As to FCEs, the lawyers argued, “that process is used only as a last resort after all other alternatives have failed. The guard staff uses the minimal amount of force necessary.” It is “a very controlled and measured process.”
The military is so confident in the righteousness of its hunger strike management practices that it is actively considering disciplinary action against a navy nurse who refused to participate, notwithstanding that the nurse’s objection is fully consistent with longstanding ethical rules of the medical profession both inside and outside the United States.
If the military is right and forced-feeding at Guantanamo really is a painless, safe, ethical and humane medical procedure that detainees undergo without complication or complaint, accompanied by the responsible use of minimal force only when absolutely necessary, wouldn’t meaningful transparency prove it? What warrants the secrecy?
The military claims it’s necessary to protect both U.S. service members’ safety and detainees’ welfare. It’s hard to see how an informed public jeopardizes either of those interests, and in fact why detainees wouldn’t better be served by a knowledgeable public empowered to act as an effective watchdog. With respect specifically to the military’s safety concerns, if the videotapes in Mr. Dhiab’s case show what officials have described, that sort of footage doesn’t seem likely to inflame anti-American sentiment, and the tapes will be edited to obscure staff identities before the public sees them. Speculative fears that detainees might be told of details from the videotapes – such as the layout of the room where detainees are force-fed and how many staff are involved – and then use that information in ways that risk operational security are especially unpersuasive. Detainees already experience first-hand what’s on the tapes; what is there to learn? And even if one swallows hard and accepts both that detainees could glean something new from the tapes and use that information in ways that put staff at risk, detainees would first need to learn it.
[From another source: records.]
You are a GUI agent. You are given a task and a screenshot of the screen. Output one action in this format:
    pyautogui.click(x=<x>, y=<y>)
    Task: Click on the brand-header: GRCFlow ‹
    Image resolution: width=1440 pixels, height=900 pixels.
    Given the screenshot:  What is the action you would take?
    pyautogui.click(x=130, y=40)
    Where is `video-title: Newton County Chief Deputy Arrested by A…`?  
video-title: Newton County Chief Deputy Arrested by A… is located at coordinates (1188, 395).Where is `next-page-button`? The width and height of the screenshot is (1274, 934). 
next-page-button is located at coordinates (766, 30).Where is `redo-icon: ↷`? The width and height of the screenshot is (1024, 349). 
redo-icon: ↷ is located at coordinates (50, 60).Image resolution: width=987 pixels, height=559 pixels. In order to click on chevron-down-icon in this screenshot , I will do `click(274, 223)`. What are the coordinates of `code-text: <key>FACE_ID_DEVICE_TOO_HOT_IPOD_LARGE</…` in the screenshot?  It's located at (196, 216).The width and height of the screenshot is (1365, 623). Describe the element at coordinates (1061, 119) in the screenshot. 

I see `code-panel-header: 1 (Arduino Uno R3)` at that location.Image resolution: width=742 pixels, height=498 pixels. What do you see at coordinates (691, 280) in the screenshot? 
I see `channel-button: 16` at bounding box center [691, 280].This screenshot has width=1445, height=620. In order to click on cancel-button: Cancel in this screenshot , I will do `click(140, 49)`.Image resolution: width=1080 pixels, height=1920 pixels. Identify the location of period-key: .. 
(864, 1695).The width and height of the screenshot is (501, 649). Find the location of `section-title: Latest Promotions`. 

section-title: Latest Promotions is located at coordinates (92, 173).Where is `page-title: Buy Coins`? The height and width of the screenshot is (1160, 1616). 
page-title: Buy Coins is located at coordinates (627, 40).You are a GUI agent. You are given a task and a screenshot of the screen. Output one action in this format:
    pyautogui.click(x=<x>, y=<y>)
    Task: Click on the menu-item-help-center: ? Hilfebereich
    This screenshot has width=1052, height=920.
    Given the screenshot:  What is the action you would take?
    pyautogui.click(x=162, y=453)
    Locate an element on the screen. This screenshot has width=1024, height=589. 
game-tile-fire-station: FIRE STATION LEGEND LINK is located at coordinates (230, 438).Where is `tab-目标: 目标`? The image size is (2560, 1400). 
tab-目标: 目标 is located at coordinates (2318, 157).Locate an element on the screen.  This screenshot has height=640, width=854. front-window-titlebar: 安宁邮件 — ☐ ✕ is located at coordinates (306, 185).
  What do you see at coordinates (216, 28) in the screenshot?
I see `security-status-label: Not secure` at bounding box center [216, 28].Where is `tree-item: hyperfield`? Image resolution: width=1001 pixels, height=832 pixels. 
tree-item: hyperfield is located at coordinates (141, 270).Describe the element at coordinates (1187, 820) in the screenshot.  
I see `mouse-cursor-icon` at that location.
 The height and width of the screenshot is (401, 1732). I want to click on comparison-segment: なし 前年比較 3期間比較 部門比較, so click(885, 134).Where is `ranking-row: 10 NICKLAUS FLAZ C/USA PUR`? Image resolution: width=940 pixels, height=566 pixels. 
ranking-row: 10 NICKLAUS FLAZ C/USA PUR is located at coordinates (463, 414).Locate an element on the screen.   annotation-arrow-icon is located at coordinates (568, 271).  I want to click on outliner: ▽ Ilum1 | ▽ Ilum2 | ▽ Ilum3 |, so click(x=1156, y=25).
JTF-GTMO doesn’t exactly permit a free flow of information into Guantanamo.
Perhaps most confounding, what justifies a decision to stop videotaping forced-feedings altogether? Even if the public isn’t allowed to see them, shouldn’t such tapes at least be available to Members of Congress in the exercise of their oversight responsibilities?
There is, of course, another possible but very different explanation for all of this secrecy. Detainees and others have charged that, in fact, hunger strike management at Guantanamo is painful, dangerous, unethical and inhumane. If that is the case, the public has every right to know. The videotapes in Mr. Dhaib’s case offer a unique opportunity to peel back the curtain. If the government truly has nothing to hide, it won’t appeal the order to release them.